How do you spell relief?
For Johnson & Johnson (NYSE:JNJ), which has been battered for months by a series of recalls involving its over-the-counter pharma products (including Rolaids), it’s not D-E-S.
Cordis Corp., the stent-making operation of the New Brunswick, N.J.-based medical products giant said sales were down 10 percent during the fourth quarter of 2010. The unit posted Q4 sales of $629 million, compared to $697 million during the same period last year. For the full year, Cordis pulled in $2.5 billion, a 4.7 percent slide from $2.7 billion in 2009.
Drug-eluting stent sales, including Cordis’s flagship Cypher device, fell across the board during the quarter.
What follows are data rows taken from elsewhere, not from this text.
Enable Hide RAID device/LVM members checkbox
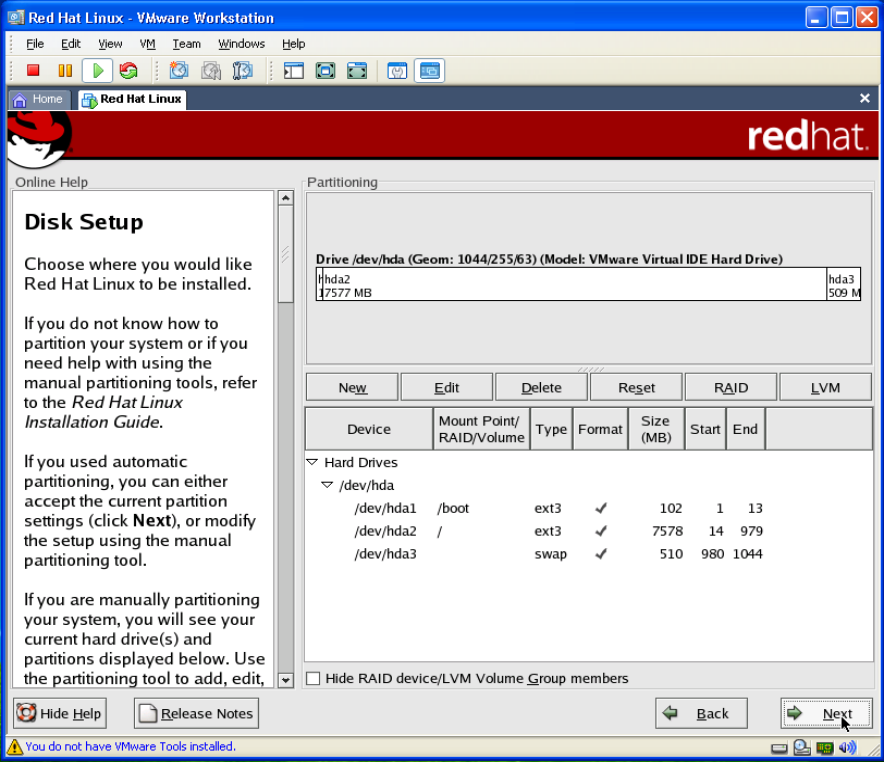point(314,679)
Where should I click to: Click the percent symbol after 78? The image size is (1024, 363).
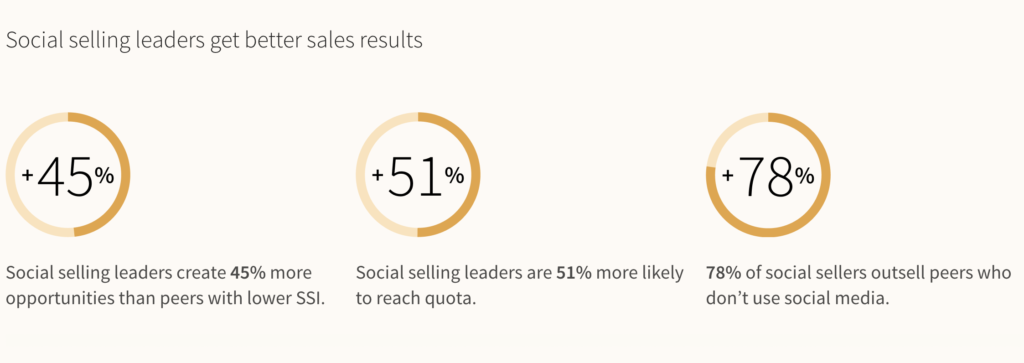tap(805, 175)
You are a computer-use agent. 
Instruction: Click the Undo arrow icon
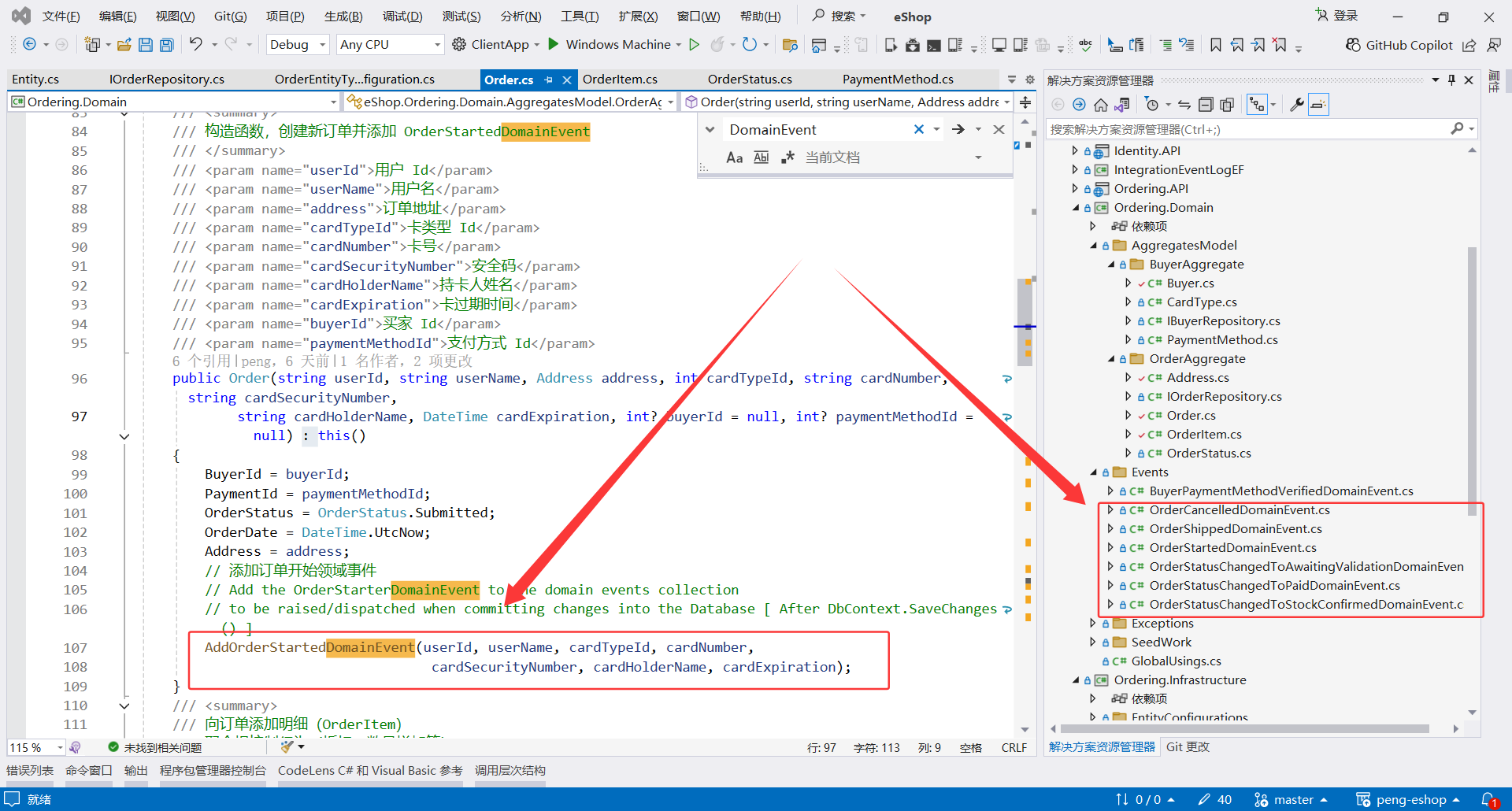(x=195, y=45)
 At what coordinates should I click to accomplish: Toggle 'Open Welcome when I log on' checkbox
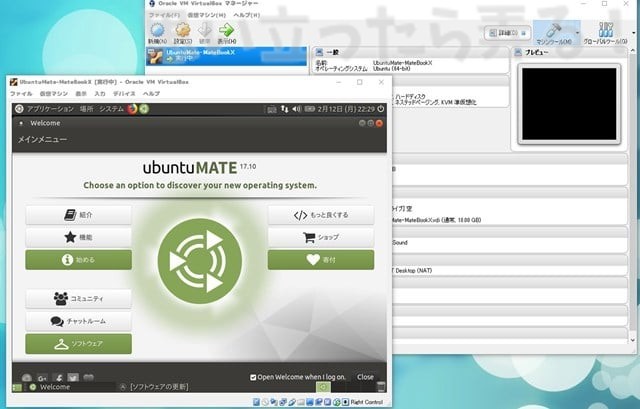(254, 377)
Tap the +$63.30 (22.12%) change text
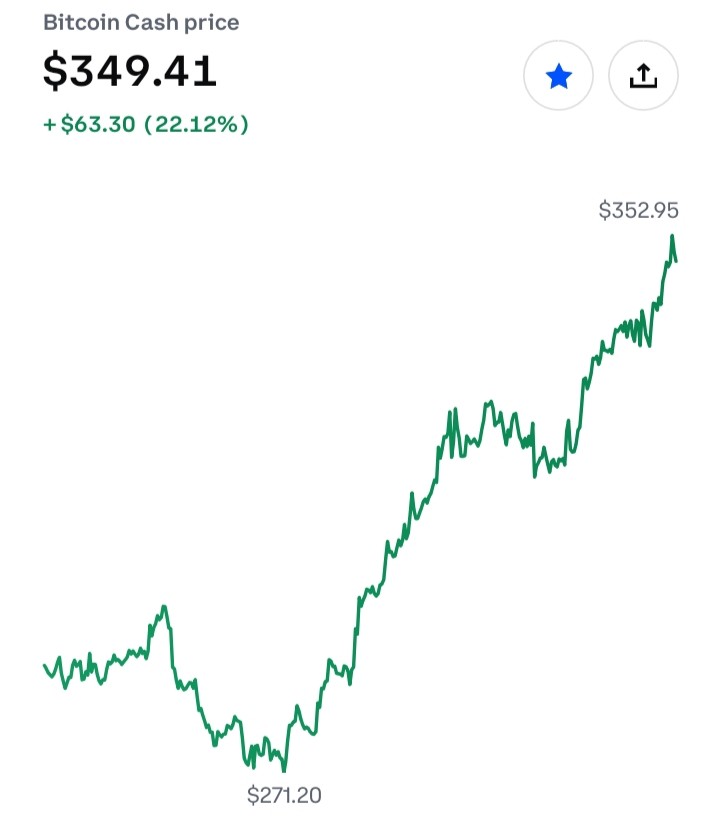The image size is (720, 817). [146, 125]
Worldwide DES sales were $134 million, down 38 percent from $223 million during the 2009 fourth quarter.
The news wasn’t much better for the full year. J&J’s DES sales plunged 31 percent to $627 million, down from $919 million during 2009.
Company officials said the slumping DES sales were the result of “continued market and competitive pressures.” Cordis jostles for market position with other device mammoths including the vascular division of Abbott (NYSE:ABT), Medtronic Inc. (NYSE:MDT) and Boston Scientific Corp. (NYSE:BSX).
Despite Cordis’ DES woes, the medical device unit was the lone bright spot for JNJ during the quarter. Overall, the unit posted $6.32 billion in sales, a 1.6 percent increase from the $6.30 billion during the same period last year.
The device segment posted $23.6 0 billion in sales during 2010, up 4 percent from 2009’s $23.57 billion. More than half of the division’s revenues came from overseas last year.
The top-line uptick was primarily driven by its two Ethicon-branded divisions. Ethicon itself saw surgical care product sales jump 9 percent to $4.5 billion; J&J’s Ethicon Endo-Surgery division drove sales up 6 percent to $4.75 billion.
DePuy, Johnson & Johnson’s orthopedics brand, also performed well in 2010. Sales were up about 4 percent to $5.58 billion, about 4 percent over 2009’s haul of $5.37 billion.
But DePuy also cost J&J some $922 million in legal costs and settlements related to the DePuy ASR hip implant recall in August 2010.
JNJ’s constellation of recall woes took a big chunk out of overall fourth-quarter sales, which were down 5.5 percent to $15.6 billion, from $16.5 billion in Q4 2009. For the full year, sales were flat at $61.6 billion, down half a tick from $61.9 billion in 2009.
The bottom line was off about 12 percent during the fourth quarter, to $1.9 billion, or 70 cents per share, compared to $2.2 billion, or 79 cents a share, during Q4 2009.
Chairman and CEO William Wheldon warned investors on a conference that more recalls could come for its over-the-counter unit, as an internal audit unwinds.
“Most of it is behind of us,” Wheldon said. “But there could still be a little ahead of us.”
The company issued earnings guidance for full-year 2011 of $4.80 to $4.90 per share, lower than analysts’ consensus of $4.97. JNJ shares were down about 2 percent in mid-day trading.